Monday 23 March 2015

What will win the day for mobile wallets?

mobilepaymentstoday.com
By Josh Glantz, senior vice president, Mobiquity Networks
Mobile wallets and mobile payments have been around since at least 2005. That's more than two years before the iPhone debuted for Apple! Bluetooth-based mobile payments were around in Europe even earlier. Why has it taken so long for mobile payments to achieve mass adoption?  
The easy answer is a combination of consumer trust (or lack thereof), lack of standards, complexity of platforms on the consumer handset side, the merchant side and the payment provider side. It's a big, complicated bowl of spaghetti, or at least an M.C. Escher drawing!
A 2014 Bain Consulting report showed that mobile in-store payments are growing at 20 percent year-over-year, but are still less than 10 percent in the U.S. Business Insider projects that number to climb to 15 percent by 2019, which is almost $1 trillion in mobile payments. With that type of growth and its likely acceleration, there is no shortage of big players looking to stake a major position. Interestingly, virtually none of these companies would have been on a similar list just 10 years ago. The current battle heating up includes a long list of acquisitions that will only continue to grow. The major players and a selection of their recent acquisitions include:
  • Apple
  • Samsung (acquired LoopPay)
  • Visa (acquired TrialPay)

**Task instructions**
1. In the article on mobile wallets, rewrite everything from "mobilepaymentstoday.com" down to "achieve mass adoption?", putting "widespread adoption" in place of "mass adoption".
2. Answer these from the article on mobile wallets:
(a) According to the article, since at least what year have mobile wallets and mobile payments been around?
(b) How fast did the 2014 Bain Consulting report find mobile in-store payments growing?
(c) Which company does the article say Samsung acquired?
3. Carry on the article about mobile wallets from its final line.

**Source data**
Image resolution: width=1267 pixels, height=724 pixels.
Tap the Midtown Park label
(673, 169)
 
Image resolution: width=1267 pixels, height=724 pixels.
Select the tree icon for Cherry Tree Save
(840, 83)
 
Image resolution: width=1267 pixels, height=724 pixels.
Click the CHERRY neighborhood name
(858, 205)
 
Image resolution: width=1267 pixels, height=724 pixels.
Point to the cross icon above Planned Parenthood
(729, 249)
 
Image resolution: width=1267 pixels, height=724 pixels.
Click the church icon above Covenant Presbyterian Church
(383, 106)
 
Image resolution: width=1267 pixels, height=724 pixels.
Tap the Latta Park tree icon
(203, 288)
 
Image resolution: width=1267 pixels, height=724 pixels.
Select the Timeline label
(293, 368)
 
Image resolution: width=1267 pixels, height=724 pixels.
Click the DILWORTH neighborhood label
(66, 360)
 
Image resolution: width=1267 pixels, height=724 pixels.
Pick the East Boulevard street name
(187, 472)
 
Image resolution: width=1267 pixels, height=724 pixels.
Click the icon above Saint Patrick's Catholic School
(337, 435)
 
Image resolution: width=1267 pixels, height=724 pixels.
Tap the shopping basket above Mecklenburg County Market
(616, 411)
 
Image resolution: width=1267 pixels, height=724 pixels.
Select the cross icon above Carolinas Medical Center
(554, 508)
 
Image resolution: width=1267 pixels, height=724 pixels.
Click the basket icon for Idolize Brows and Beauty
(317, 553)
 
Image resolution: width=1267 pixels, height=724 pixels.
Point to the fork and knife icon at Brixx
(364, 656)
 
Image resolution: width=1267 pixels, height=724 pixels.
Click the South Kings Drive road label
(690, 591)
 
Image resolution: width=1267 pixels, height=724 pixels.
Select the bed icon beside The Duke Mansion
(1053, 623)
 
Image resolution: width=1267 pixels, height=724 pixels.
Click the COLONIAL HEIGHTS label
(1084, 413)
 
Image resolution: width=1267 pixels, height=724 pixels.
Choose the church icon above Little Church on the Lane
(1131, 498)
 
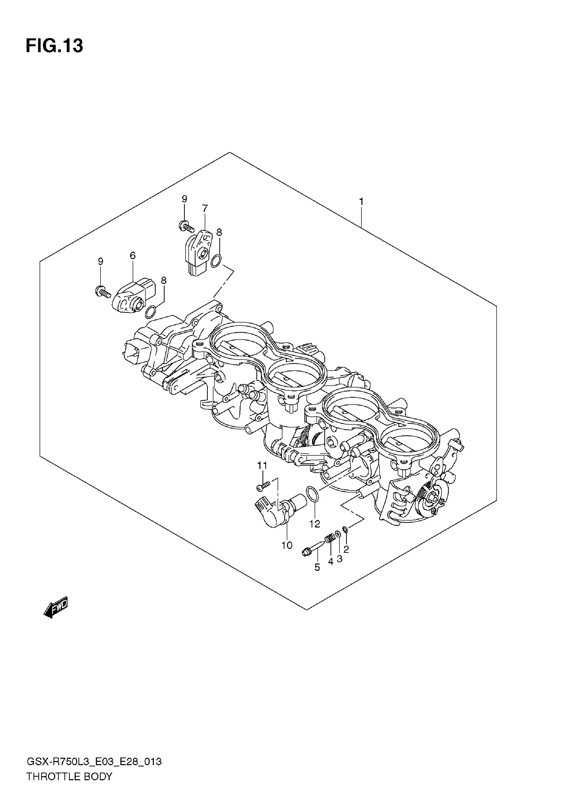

**Written responses**
1.
mobilepaymentstoday.com
By Josh Glantz, senior vice president, Mobiquity Networks
Mobile wallets and mobile payments have been around since at least 2005. That's more than two years before the iPhone debuted for Apple! Bluetooth-based mobile payments were around in Europe even earlier. Why has it taken so long for mobile payments to achieve widespread adoption?

2.
(a) 2005
(b) 20 percent year-over-year
(c) LoopPay

3.
  • PayPal  (acquired Paydiant)
  • Google (acquired Softcard assets)
  • Lifelock (acquired Lemon)
Because they control the device, Apple and Samsung certainly have at least one advantage in distributing their wallet solution. Actual consumer adoption and growth, however, will depend more on the ecosystem within each. That ecosystem will have to include (and for most it already does):
  • Linkable payment options (credit / debit card linking, carrier billing option, EFT, etc)
  • Card/wallet-linked offers and coupons to drive usage
  • Brand/retailer linked loyalty programs
  • Reminders (nobody likes to make a purchase only to remember later that they had an offer/coupon in their wallet!)
  • Retailer adoption (this is not even close to universal yet and is a big hurdle to consumer adoption)
Is loyalty the answer?
The history lesson aside, mobile wallet providers are rushing to add features and security to appeal to more consumers in this land-grab moment.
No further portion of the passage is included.